_Stored data entries_
● ● ● ●

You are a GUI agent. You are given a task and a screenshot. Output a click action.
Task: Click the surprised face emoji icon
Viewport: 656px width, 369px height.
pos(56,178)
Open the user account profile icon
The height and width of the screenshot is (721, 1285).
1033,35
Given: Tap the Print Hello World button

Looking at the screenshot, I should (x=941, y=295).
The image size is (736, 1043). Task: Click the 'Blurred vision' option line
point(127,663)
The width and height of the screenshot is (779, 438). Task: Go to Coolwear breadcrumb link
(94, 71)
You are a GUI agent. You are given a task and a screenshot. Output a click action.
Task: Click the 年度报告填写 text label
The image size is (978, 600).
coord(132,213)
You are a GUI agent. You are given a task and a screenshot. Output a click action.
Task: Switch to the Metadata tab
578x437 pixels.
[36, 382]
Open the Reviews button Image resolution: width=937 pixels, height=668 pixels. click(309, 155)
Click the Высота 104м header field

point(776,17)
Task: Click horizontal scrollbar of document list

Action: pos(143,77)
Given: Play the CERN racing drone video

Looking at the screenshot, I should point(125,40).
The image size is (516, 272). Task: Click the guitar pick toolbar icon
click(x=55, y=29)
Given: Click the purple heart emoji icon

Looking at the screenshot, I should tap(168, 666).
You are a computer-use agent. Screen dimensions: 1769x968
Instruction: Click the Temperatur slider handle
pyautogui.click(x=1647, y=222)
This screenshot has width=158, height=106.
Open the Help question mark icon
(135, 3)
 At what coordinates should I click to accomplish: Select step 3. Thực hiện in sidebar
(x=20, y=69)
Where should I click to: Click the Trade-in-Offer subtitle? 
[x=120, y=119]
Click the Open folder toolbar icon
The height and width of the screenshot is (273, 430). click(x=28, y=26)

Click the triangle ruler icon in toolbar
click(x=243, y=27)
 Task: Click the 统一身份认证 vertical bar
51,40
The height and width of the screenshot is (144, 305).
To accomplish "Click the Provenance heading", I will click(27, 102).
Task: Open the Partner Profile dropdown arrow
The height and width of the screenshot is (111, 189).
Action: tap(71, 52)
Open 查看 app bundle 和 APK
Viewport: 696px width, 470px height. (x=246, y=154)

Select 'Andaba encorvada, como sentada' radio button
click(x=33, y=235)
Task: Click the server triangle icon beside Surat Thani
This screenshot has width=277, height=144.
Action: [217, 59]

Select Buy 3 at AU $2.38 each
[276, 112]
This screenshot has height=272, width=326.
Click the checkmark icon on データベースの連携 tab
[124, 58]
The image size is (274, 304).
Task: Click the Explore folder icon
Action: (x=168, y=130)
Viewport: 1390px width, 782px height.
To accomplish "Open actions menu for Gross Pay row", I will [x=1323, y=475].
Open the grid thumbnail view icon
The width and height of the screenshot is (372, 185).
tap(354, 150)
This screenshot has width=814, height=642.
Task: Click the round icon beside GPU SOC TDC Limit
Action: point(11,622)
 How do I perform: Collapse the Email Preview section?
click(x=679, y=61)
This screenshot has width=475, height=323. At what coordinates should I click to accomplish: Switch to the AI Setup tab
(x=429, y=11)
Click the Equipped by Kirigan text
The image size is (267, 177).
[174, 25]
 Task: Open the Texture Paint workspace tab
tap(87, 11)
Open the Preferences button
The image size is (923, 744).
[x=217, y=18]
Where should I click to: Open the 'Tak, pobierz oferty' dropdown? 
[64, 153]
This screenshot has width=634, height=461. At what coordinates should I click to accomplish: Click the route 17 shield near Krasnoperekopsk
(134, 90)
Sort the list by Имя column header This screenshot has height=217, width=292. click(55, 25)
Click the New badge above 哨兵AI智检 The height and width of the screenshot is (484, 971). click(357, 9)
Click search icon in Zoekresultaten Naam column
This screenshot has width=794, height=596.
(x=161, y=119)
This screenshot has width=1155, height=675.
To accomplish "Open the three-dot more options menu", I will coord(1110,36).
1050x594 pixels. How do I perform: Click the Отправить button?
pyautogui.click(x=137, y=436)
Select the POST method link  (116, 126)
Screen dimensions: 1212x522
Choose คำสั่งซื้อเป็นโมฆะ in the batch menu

● ● ● ●

Please repeat each entry exactly as written.

You are a GUI agent. You are given a task and a screenshot. Output a click action.
Task: Click the surprised face emoji icon
Viewport: 656px width, 369px height.
pos(56,178)
Open the user account profile icon
The height and width of the screenshot is (721, 1285).
1033,35
Given: Tap the Print Hello World button

Looking at the screenshot, I should (x=941, y=295).
The image size is (736, 1043). Task: Click the 'Blurred vision' option line
point(127,663)
The width and height of the screenshot is (779, 438). Task: Go to Coolwear breadcrumb link
(94, 71)
You are a GUI agent. You are given a task and a screenshot. Output a click action.
Task: Click the 年度报告填写 text label
The image size is (978, 600).
coord(132,213)
You are a GUI agent. You are given a task and a screenshot. Output a click action.
Task: Switch to the Metadata tab
578x437 pixels.
[36, 382]
Open the Reviews button Image resolution: width=937 pixels, height=668 pixels. click(309, 155)
Click the Высота 104м header field

point(776,17)
Task: Click horizontal scrollbar of document list

Action: pos(143,77)
Given: Play the CERN racing drone video

Looking at the screenshot, I should point(125,40).
The image size is (516, 272). Task: Click the guitar pick toolbar icon
click(x=55, y=29)
Given: Click the purple heart emoji icon

Looking at the screenshot, I should tap(168, 666).
You are a computer-use agent. Screen dimensions: 1769x968
Instruction: Click the Temperatur slider handle
pyautogui.click(x=1647, y=222)
This screenshot has width=158, height=106.
Open the Help question mark icon
(135, 3)
 At what coordinates should I click to accomplish: Select step 3. Thực hiện in sidebar
(x=20, y=69)
Where should I click to: Click the Trade-in-Offer subtitle? 
[x=120, y=119]
Click the Open folder toolbar icon
The height and width of the screenshot is (273, 430). click(x=28, y=26)

Click the triangle ruler icon in toolbar
click(x=243, y=27)
 Task: Click the 统一身份认证 vertical bar
51,40
The height and width of the screenshot is (144, 305).
To accomplish "Click the Provenance heading", I will click(27, 102).
Task: Open the Partner Profile dropdown arrow
The height and width of the screenshot is (111, 189).
Action: tap(71, 52)
Open 查看 app bundle 和 APK
Viewport: 696px width, 470px height. (x=246, y=154)

Select 'Andaba encorvada, como sentada' radio button
click(x=33, y=235)
Task: Click the server triangle icon beside Surat Thani
This screenshot has width=277, height=144.
Action: [217, 59]

Select Buy 3 at AU $2.38 each
[276, 112]
This screenshot has height=272, width=326.
Click the checkmark icon on データベースの連携 tab
[124, 58]
The image size is (274, 304).
Task: Click the Explore folder icon
Action: (x=168, y=130)
Viewport: 1390px width, 782px height.
To accomplish "Open actions menu for Gross Pay row", I will [x=1323, y=475].
Open the grid thumbnail view icon
The width and height of the screenshot is (372, 185).
tap(354, 150)
This screenshot has width=814, height=642.
Task: Click the round icon beside GPU SOC TDC Limit
Action: point(11,622)
 How do I perform: Collapse the Email Preview section?
click(x=679, y=61)
This screenshot has width=475, height=323. At what coordinates should I click to accomplish: Switch to the AI Setup tab
(x=429, y=11)
Click the Equipped by Kirigan text
The image size is (267, 177).
[174, 25]
 Task: Open the Texture Paint workspace tab
tap(87, 11)
Open the Preferences button
The image size is (923, 744).
[x=217, y=18]
Where should I click to: Open the 'Tak, pobierz oferty' dropdown? 
[64, 153]
This screenshot has width=634, height=461. At what coordinates should I click to accomplish: Click the route 17 shield near Krasnoperekopsk
(134, 90)
Sort the list by Имя column header This screenshot has height=217, width=292. click(55, 25)
Click the New badge above 哨兵AI智检 The height and width of the screenshot is (484, 971). click(357, 9)
Click search icon in Zoekresultaten Naam column
This screenshot has width=794, height=596.
(x=161, y=119)
This screenshot has width=1155, height=675.
To accomplish "Open the three-dot more options menu", I will coord(1110,36).
1050x594 pixels. How do I perform: Click the Отправить button?
pyautogui.click(x=137, y=436)
Select the POST method link  (116, 126)
Screen dimensions: 1212x522
Choose คำสั่งซื้อเป็นโมฆะ in the batch menu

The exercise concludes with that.